Her two works feature alongside those of 10 other B.C. artists in the Playing with Fire: Ceramics of the Extraordinary exhibit at the Museum of Anthropology.
Chuang, who is originally from Taiwan, hopes people use their imagination and creativity to find whatever they are looking for in her pieces.
"When I was brought up in my country, there was always a right and wrong way. Being here, I feel there's that freedom not having to be judged all the time with what I do especially when it comes to making art."
Ceramics was an art form she was exposed to after moving to Canada and she majored in the medium at university.
“When I was young, I always wanted to be an artist and an artist meant a painter because at that time I was limited to the exposure,” says Chuang.
"I feel really honoured to be featured in this exhibition at the MOA with so many talented ceramic artists. In Canada, clay has been categorized in craft media therefore, it has been looked down upon and underrepresented. It is common that Canadians, particularly in the Vancouver area, do not see ceramic pieces represented in museums or galleries. Where I come from, craft and art are both equally and highly appreciated. I am happy to see with this group exhibition, ceramics is presented and recognized at the art level in a museum. These ceramic pieces have craft, design, art, media components and they tell stories."
“I draw the inspiration from nature and so there is a lot of things that may be familiar to people that they can recognize but at the same time the object doesn’t exist in the real world so that’s the imagination that makes it exciting for me.”
One of her pieces is a big cross with various sizes of ceramic and plexiglass installations. Chuang says she worked on it for more than six years.
“I started with smaller pieces and learned that I could probably expand it bigger and bigger.”
While doing research on the cross, she discovered it has alternative meanings across various religions and cultures.
“I’m not religious but I started to look at the symbol and meaning and discovered in the Islamic world, the cross symbolizes paradise, that’s where the four rivers meet. And if I look at the European gardens, that’s what it’s based on.”

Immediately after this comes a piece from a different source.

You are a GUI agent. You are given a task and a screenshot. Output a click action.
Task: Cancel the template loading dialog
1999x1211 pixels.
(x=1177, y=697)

She says it’s a way to bring two cultures and identities together, just as she’s immersed in two different cultures – Chinese and Western.
Her second piece is red and green tapestry with white ceramic flowers.
“People have been calling it tu bu. Tu means earth, bu means fabric. Tu bu means fabric that ordinary people use, down to earth.”
The fabric is used by ordinary people to use as curtains and decorations. The porcelain flowers she’s created demonstrate affluence because porcelain was used by the upper class and emperor.
“In a way, my dream of the paradise you bring all these people of different classes together and they work together, they benefit from each other. They are happy and harmonious living together.”
The exhibit runs until March 29, 2020 at the Museum of Anthropology, 6393 NW Marine Dr, Vancouver.